>> BEGIN Entries shown

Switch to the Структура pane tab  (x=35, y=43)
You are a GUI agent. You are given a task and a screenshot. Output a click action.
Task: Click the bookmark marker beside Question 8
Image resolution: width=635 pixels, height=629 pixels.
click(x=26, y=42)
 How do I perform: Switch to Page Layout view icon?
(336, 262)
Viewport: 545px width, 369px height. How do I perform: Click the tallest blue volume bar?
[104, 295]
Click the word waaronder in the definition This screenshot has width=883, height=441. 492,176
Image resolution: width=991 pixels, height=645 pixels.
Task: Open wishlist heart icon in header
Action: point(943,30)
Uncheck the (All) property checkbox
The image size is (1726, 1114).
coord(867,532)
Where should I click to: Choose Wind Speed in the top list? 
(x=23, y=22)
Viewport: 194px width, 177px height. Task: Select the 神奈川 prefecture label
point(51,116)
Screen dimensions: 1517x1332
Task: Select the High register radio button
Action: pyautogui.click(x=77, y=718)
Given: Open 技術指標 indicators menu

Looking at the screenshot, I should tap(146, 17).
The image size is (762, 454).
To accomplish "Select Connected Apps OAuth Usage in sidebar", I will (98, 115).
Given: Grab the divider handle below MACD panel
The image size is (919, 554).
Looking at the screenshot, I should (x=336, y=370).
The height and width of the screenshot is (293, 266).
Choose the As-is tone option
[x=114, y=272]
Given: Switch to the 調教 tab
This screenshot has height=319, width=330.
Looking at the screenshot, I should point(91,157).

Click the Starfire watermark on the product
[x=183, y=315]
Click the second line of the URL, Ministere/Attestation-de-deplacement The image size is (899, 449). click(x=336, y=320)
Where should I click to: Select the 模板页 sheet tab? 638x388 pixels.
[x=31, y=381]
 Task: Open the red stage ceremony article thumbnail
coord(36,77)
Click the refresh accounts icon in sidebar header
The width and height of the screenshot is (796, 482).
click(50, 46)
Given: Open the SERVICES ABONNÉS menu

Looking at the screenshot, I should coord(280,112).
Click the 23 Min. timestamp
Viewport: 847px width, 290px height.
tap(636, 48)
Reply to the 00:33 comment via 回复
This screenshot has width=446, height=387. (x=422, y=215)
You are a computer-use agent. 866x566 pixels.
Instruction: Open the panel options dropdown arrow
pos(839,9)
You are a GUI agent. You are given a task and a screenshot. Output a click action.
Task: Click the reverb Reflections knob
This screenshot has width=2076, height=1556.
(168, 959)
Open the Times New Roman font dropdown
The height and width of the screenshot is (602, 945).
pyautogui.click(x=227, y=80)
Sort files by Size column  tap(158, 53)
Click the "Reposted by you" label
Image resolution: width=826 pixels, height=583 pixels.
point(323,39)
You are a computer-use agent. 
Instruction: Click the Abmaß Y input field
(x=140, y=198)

>> END Entries shown

Problem: Copy the listing above exactly, from its first line down through the line containing "(x=23, y=22)", including both ends.

Exercise result:
Switch to the Структура pane tab  (x=35, y=43)
You are a GUI agent. You are given a task and a screenshot. Output a click action.
Task: Click the bookmark marker beside Question 8
Image resolution: width=635 pixels, height=629 pixels.
click(x=26, y=42)
 How do I perform: Switch to Page Layout view icon?
(336, 262)
Viewport: 545px width, 369px height. How do I perform: Click the tallest blue volume bar?
[104, 295]
Click the word waaronder in the definition This screenshot has width=883, height=441. 492,176
Image resolution: width=991 pixels, height=645 pixels.
Task: Open wishlist heart icon in header
Action: point(943,30)
Uncheck the (All) property checkbox
The image size is (1726, 1114).
coord(867,532)
Where should I click to: Choose Wind Speed in the top list? 
(x=23, y=22)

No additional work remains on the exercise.